» **Page excerpt**:
Note: The service exposes the frontend deployment using a load balancer. The load balancer sends requests from clients to all three replicas of the frontend pod.

Execute the deployment and service Files

  1. In Cloud Shell, provision the quiz frontend deployment.
kubectl create -f ./frontend-deployment.yaml
  1. Provision the quiz backend Deployment.
kubectl create -f ./backend-deployment.yaml
  1. Provision the quiz frontend Service.
kubectl create -f ./frontend-service.yaml Note: Each command provisions resources in the Kubernetes Engine. It takes a few minutes to complete the process.

Click Check my progress to verify the objective. Create Kubernetes Deployment and Service Resources

Test the Quiz Application

In this section you review the deployed Pods and Service and navigate to the Quiz application.

Review the deployed resources

  1. In the Cloud Console, select Navigation menu > Kubernetes Engine.
  2. Click Workloads in the left menu.
Note: You should see two containers: quiz-frontend and quiz-backend. You may see that the status is OK or in the process of being created.

If the status of one or both containers is Does not have minimum availability, refresh the window.

  1. Click quiz-frontend. In the Managed pods section, there are three quiz-frontend pods.

  2. In the Exposing services section near the bottom, find the Endpoints section and copy the IP address and paste it into the URL field of a new browser tab or window:

app.png

  1. This opens the Quiz application, which means you successfully deployed the application! You can end your lab here or use the remainder of the time to build some quizzes.

» **Raw data**:
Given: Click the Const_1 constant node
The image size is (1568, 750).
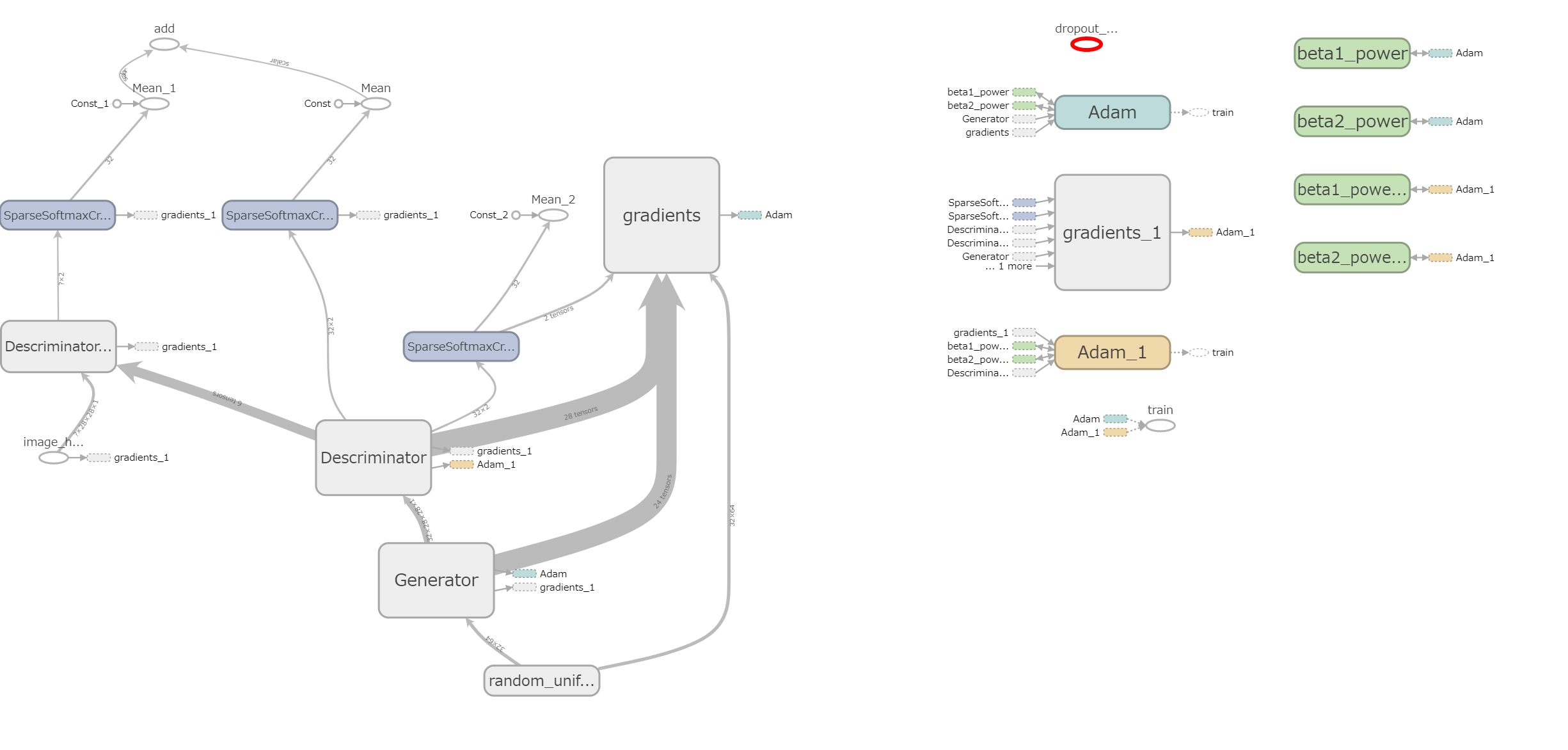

» **Complete the following**:
- 1) Print the part of the quiz application lab text that begins at the words "Review the deployed resources" and stops after "three quiz-frontend pods.".
- 2) In one to three sentences, state how, according to the quiz application lab text, the frontend Service delivers client requests to the frontend pods.

» **Outputs in order**:
- 1)
Review the deployed resources

  1. In the Cloud Console, select Navigation menu > Kubernetes Engine.
  2. Click Workloads in the left menu.
Note: You should see two containers: quiz-frontend and quiz-backend. You may see that the status is OK or in the process of being created.

If the status of one or both containers is Does not have minimum availability, refresh the window.

  1. Click quiz-frontend. In the Managed pods section, there are three quiz-frontend pods.

- 2) The Service exposes the frontend deployment through a load balancer. The load balancer sends client requests to all three replicas of the frontend pod.